Data supplied Start Marker

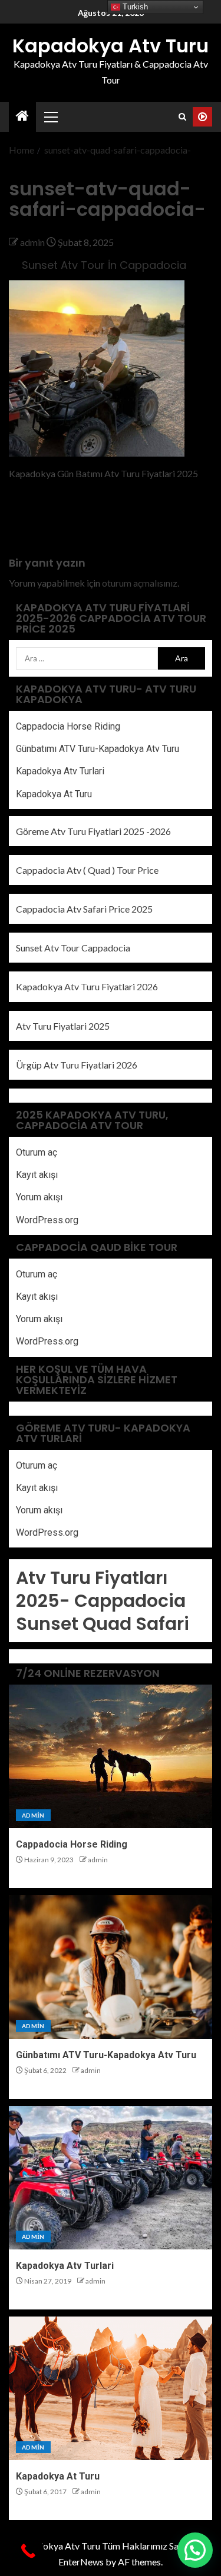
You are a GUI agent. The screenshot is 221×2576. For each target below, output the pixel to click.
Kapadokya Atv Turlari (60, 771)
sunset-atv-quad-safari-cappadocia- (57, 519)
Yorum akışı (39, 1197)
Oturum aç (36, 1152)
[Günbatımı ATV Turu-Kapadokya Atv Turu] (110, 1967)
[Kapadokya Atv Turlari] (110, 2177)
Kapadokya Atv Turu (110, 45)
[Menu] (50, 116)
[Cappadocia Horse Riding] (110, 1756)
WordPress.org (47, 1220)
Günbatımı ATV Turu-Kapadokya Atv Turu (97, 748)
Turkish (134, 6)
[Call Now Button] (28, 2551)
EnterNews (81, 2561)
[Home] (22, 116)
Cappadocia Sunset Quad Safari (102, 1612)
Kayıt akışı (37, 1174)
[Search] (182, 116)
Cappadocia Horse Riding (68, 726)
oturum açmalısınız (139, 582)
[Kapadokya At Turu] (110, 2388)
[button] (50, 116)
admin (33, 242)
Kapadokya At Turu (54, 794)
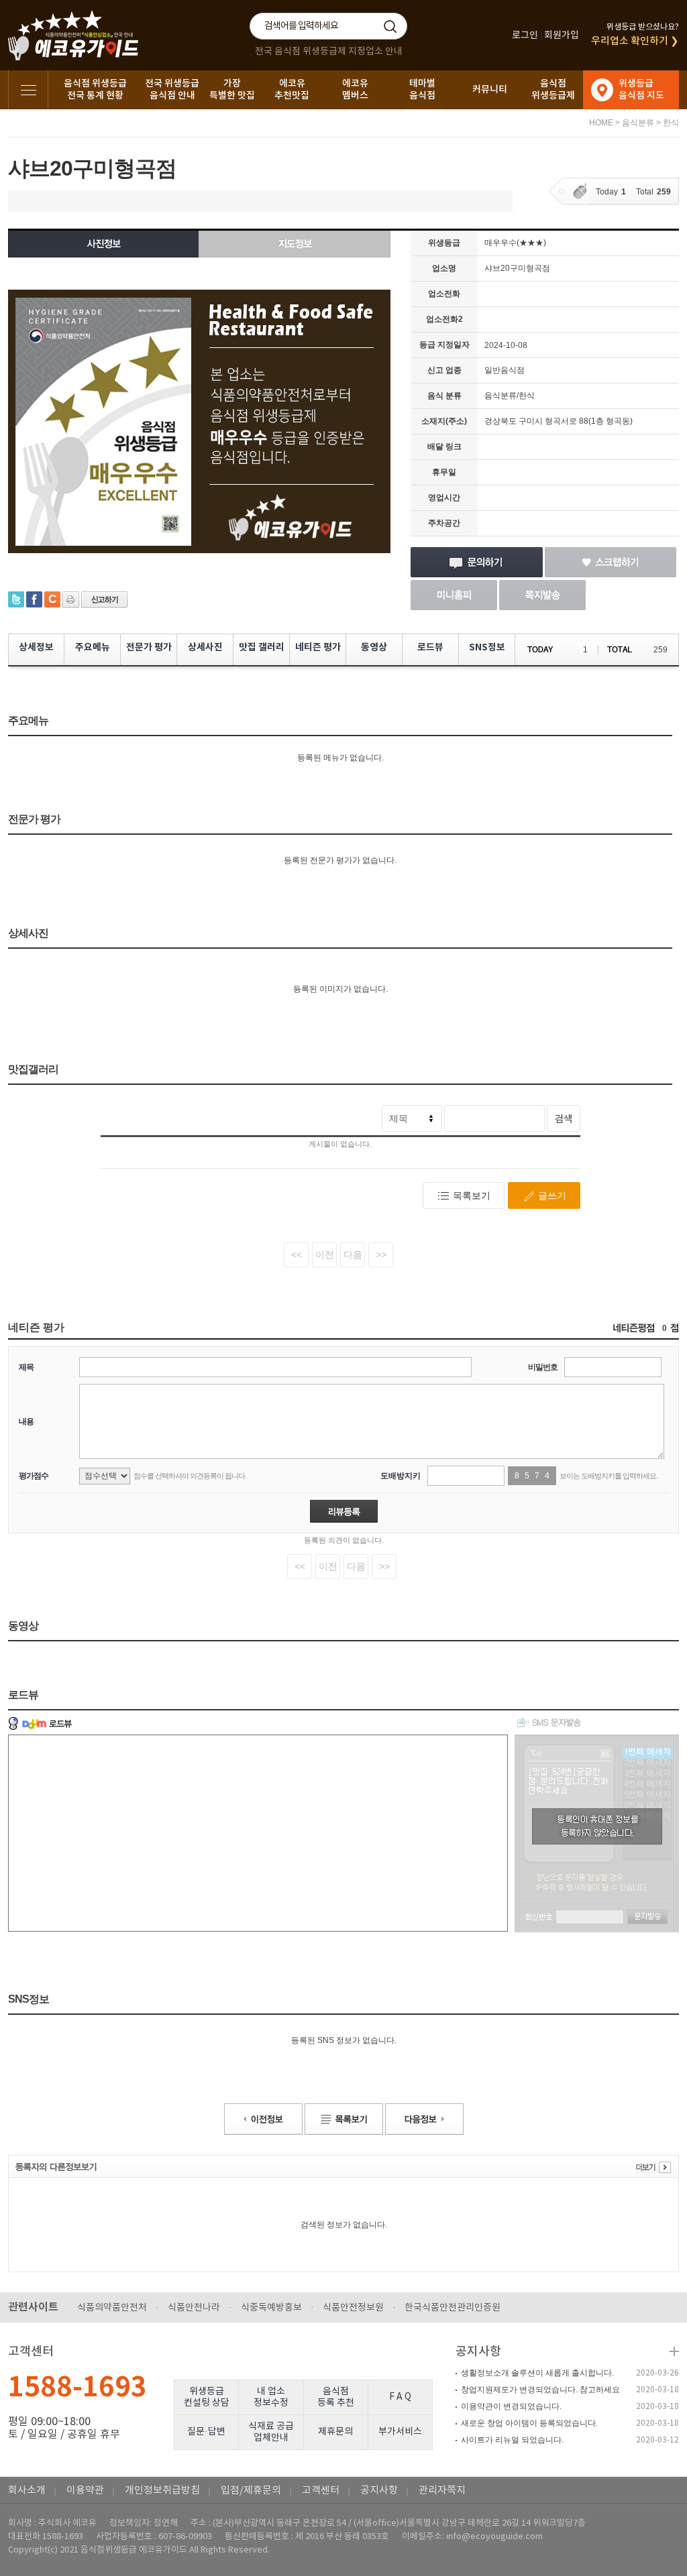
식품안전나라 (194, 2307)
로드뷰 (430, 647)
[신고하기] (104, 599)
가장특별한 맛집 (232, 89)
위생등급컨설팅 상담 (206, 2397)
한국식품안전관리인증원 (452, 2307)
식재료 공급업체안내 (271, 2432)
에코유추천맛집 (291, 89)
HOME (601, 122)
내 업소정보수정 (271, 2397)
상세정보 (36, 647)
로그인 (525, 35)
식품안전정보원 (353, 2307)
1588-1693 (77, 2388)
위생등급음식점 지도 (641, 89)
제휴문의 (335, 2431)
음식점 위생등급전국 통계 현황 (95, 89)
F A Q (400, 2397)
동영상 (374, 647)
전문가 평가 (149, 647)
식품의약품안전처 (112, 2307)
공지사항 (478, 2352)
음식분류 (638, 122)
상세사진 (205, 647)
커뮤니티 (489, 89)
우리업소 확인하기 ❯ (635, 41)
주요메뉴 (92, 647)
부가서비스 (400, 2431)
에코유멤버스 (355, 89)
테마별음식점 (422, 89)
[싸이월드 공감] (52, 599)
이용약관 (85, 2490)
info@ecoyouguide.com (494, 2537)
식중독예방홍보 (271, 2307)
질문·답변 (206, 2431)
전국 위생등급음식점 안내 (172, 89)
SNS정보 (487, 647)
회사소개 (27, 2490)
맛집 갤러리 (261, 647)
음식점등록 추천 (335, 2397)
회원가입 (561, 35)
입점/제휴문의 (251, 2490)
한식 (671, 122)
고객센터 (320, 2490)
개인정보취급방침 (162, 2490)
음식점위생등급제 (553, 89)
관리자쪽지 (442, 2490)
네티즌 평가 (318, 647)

Data supplied End Marker

Exercise objective.
Without including any picture, output all the material exactly as it appears.

Solution to this exercise.
You are a GUI agent. The screenshot is 221×2576. For each target below, output the pixel to click.
Kapadokya Atv Turlari (60, 771)
sunset-atv-quad-safari-cappadocia- (57, 519)
Yorum akışı (39, 1197)
Oturum aç (36, 1152)
[Günbatımı ATV Turu-Kapadokya Atv Turu] (110, 1967)
[Kapadokya Atv Turlari] (110, 2177)
Kapadokya Atv Turu (110, 45)
[Menu] (50, 116)
[Cappadocia Horse Riding] (110, 1756)
WordPress.org (47, 1220)
Günbatımı ATV Turu-Kapadokya Atv Turu (97, 748)
Turkish (134, 6)
[Call Now Button] (28, 2551)
EnterNews (81, 2561)
[Home] (22, 116)
Cappadocia Sunset Quad Safari (102, 1612)
Kayıt akışı (37, 1174)
[Search] (182, 116)
Cappadocia Horse Riding (68, 726)
oturum açmalısınız (139, 582)
[Kapadokya At Turu] (110, 2388)
[button] (50, 116)
admin (33, 242)
Kapadokya At Turu (54, 794)
식품안전나라 (194, 2307)
로드뷰 (430, 647)
[신고하기] (104, 599)
가장특별한 맛집 (232, 89)
위생등급컨설팅 상담 (206, 2397)
한국식품안전관리인증원 (452, 2307)
식재료 공급업체안내 (271, 2432)
에코유추천맛집 (291, 89)
HOME (601, 122)
내 업소정보수정 (271, 2397)
상세정보 (36, 647)
로그인 (525, 35)
식품안전정보원 (353, 2307)
1588-1693 (77, 2388)
위생등급음식점 지도 (641, 89)
제휴문의 (335, 2431)
음식점 위생등급전국 통계 현황 (95, 89)
F A Q (400, 2397)
동영상 (374, 647)
전문가 평가 (149, 647)
식품의약품안전처 (112, 2307)
공지사항 (478, 2352)
음식분류 (638, 122)
상세사진 (205, 647)
커뮤니티 (489, 89)
우리업소 확인하기 ❯ (635, 41)
주요메뉴 (92, 647)
부가서비스 (400, 2431)
에코유멤버스 (355, 89)
테마별음식점 (422, 89)
[싸이월드 공감] (52, 599)
이용약관 (85, 2490)
info@ecoyouguide.com (494, 2537)
식중독예방홍보 (271, 2307)
질문·답변 (206, 2431)
전국 위생등급음식점 안내 (172, 89)
SNS정보 (487, 647)
회사소개 (27, 2490)
맛집 갤러리 (261, 647)
음식점등록 추천 (335, 2397)
회원가입 (561, 35)
입점/제휴문의 (251, 2490)
한식 (671, 122)
고객센터 (320, 2490)
개인정보취급방침 (162, 2490)
음식점위생등급제 (553, 89)
관리자쪽지 (442, 2490)
네티즌 평가 (318, 647)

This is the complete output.